++++ Textauszug ++++

Postskriptum Die schnöde Kunst des Vertagens

Leverkusen · Im Wahlkampf protzen Politiker mit angeblicher Entscheidungsfreude. In manchem Ratsausschuss passiert das Gegenteil - es wird vertagt.

Postskriptum: Die schnöde Kunst des Vertagens
Foto: Moll Jürgen

Der Bürger bahnt sich täglich seinen Weg durch einen Wald von Wahlplakaten. Darauf kündigen Kandidaten und Parteien kurz und bündig an, wofür sie stehen und was sie alles tun wollen. Bei Wahlveranstaltungen fallen viele und große Worte. Es hagelt Weltverbesserungsversprechen: mehr Sicherheit, mehr Gerechtigkeit, weniger Steuern. Währenddessen zeigen sich in manchem Leverkusener Ratsausschuss Lähmungserscheinungen. So etwa kürzlich im Bau- und Planungsausschuss: Psychosomatische Klinik in Alkenrath? Vertagt. Stadtvillen Hitdorfer Kirchweg? Vertagt. Bestand der Hochlichtmasten? Vertagt. Ach ja, die Hochmasten. Offenbar will sich keiner von ihnen trennen, jedenfalls nicht so ganz, denn drei bis vier sollen ja bleiben, obwohl doch nicht wenige sie als überflüssiges Relikt vergangener Zeiten sehen. Die Kunst des Vertagens kann eine politische Taktik sein, so wie einst bei Helmut Kohl. Damals nannte man es noch "aussitzen". Eine gelehrige Schülerin des verstorbenen Altkanzlers aus der Uckermark soll sie bis heute erfolgreich anwenden. Sie selbst würde es wohl als "ruhiges Regieren" bezeichnen und dabei die Finger zur Raute formen.

++++ Ausgewählte Einträge ++++

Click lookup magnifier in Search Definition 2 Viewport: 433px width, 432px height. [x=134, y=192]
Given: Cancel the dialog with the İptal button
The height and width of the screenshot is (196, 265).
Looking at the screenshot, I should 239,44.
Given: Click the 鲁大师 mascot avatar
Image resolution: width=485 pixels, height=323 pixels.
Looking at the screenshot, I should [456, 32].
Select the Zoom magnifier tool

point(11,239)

++++

## Aufgaben
[1] Welchen Ausdruck verwendete man laut dem Textauszug zur Zeit Helmut Kohls für die Kunst des Vertagens?
[2] Nennen Sie alle Tagesordnungspunkte, die laut dem Textauszug kürzlich im Bau- und Planungsausschuss vertagt wurden.
[3] Zitieren Sie aus dem Textauszug die Passage, die mit den Worten „Postskriptum Die schnöde“ beginnt, und hören Sie nach „es wird vertagt.“ auf.

## Lösungen
[1] „Aussitzen“

[2] Psychosomatische Klinik in Alkenrath; Stadtvillen Hitdorfer Kirchweg; Bestand der Hochlichtmasten

[3]
Postskriptum Die schnöde Kunst des Vertagens

Leverkusen · Im Wahlkampf protzen Politiker mit angeblicher Entscheidungsfreude. In manchem Ratsausschuss passiert das Gegenteil - es wird vertagt.